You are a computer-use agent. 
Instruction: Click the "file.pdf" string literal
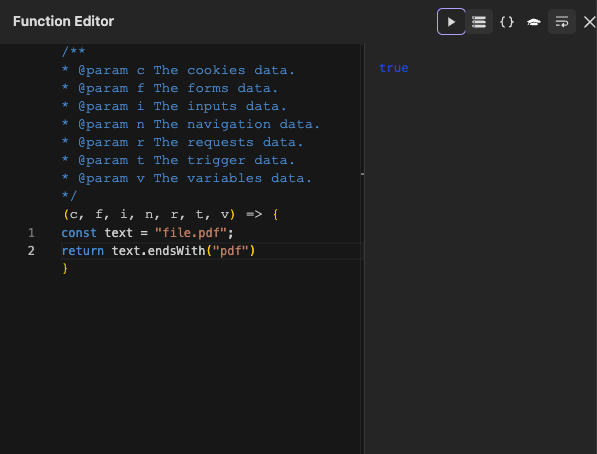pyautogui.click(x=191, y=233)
---
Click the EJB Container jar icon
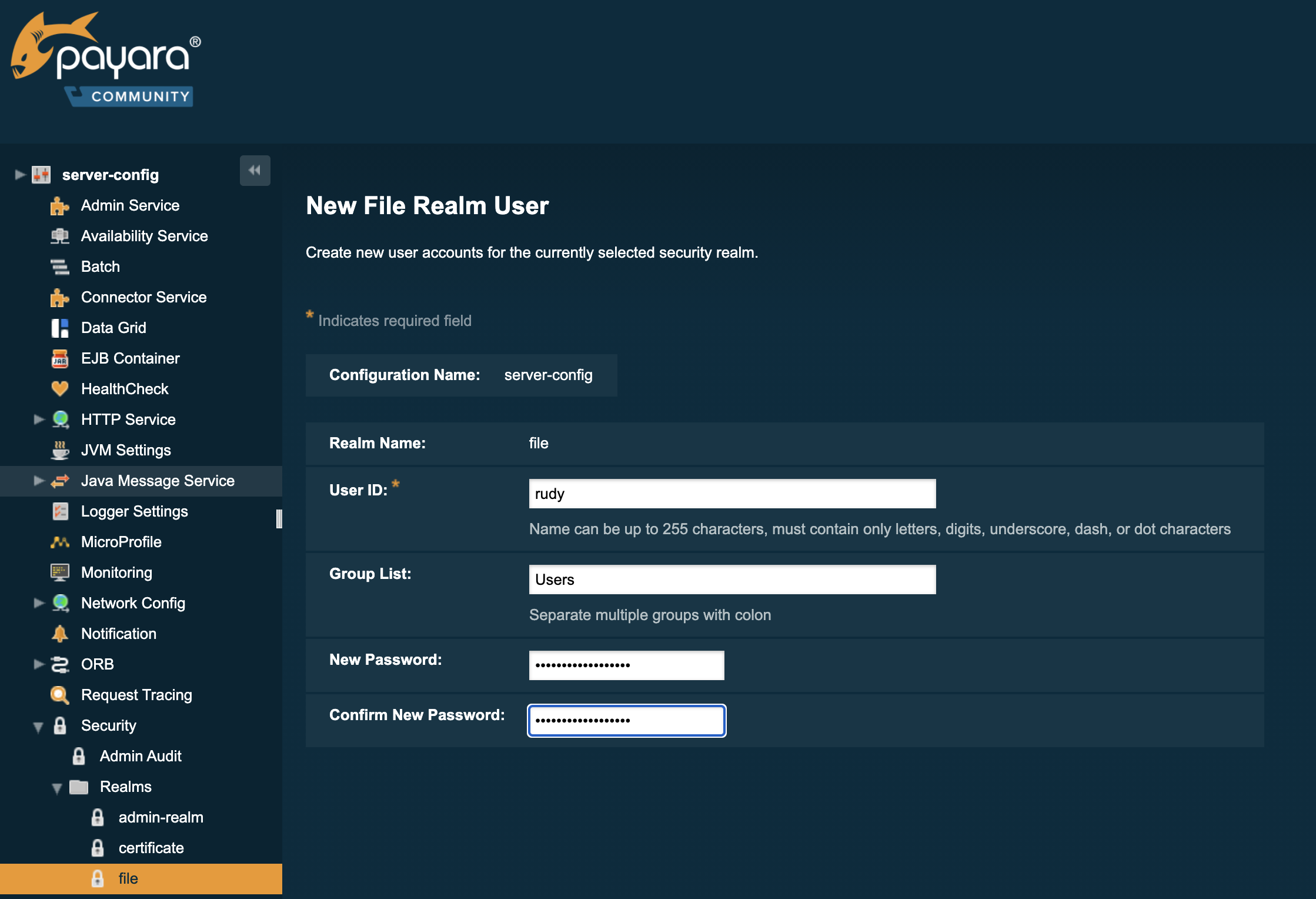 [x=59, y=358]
* * *
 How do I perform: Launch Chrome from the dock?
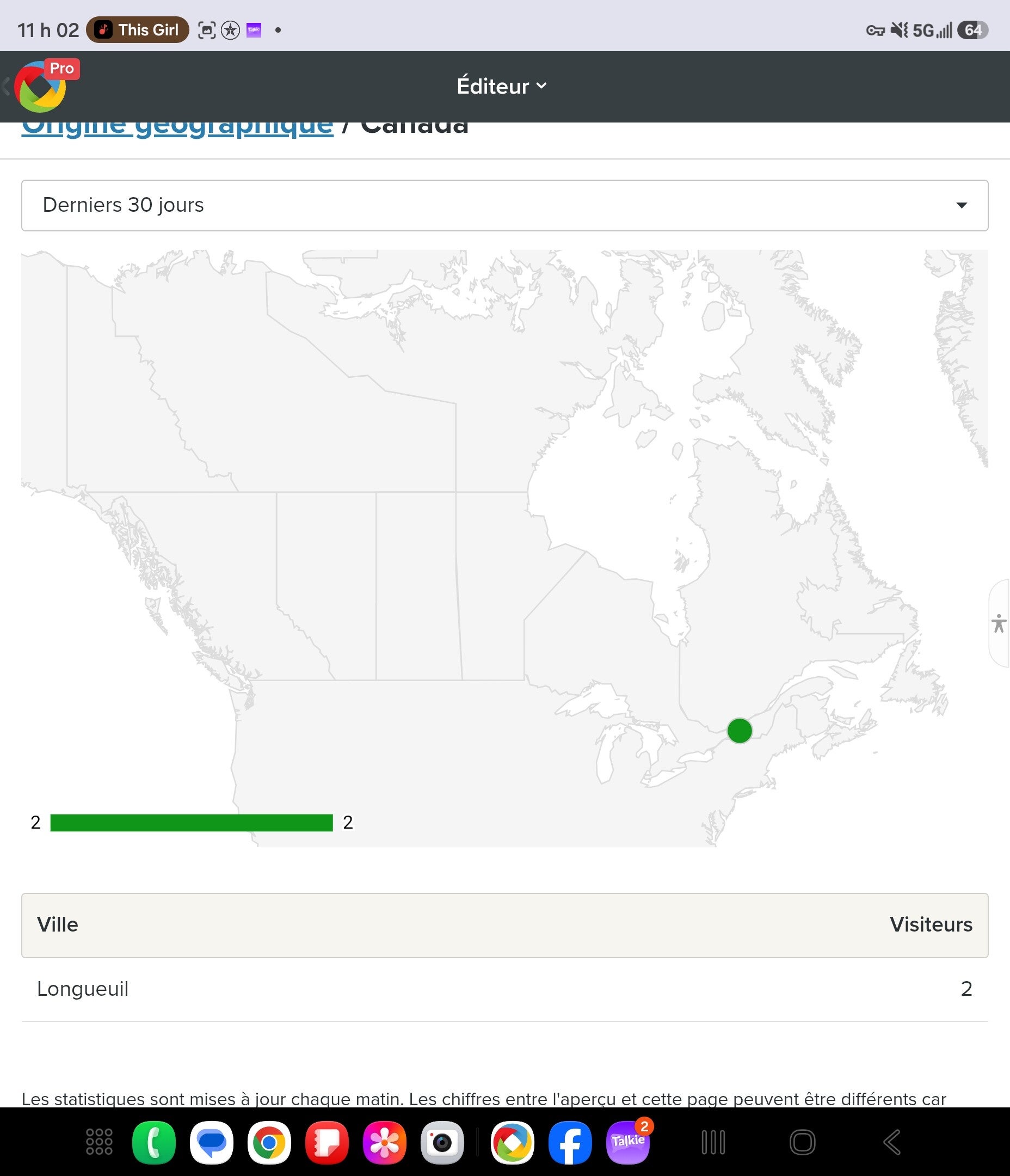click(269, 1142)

Written exercise:
Format the listing as a two-column CSV with columns named "request" and "answer", one row per entry, starting with the line containing "You are a computer-use agent." and going on through the line containing "pyautogui.click(x=191, y=233)". Put each field in quotes, turn line breaks into spaces, and leave out the pictures.

Answer for the task:
request,answer
"You are a computer-use agent. Instruction: Click the ""file.pdf"" string literal","pyautogui.click(x=191, y=233)"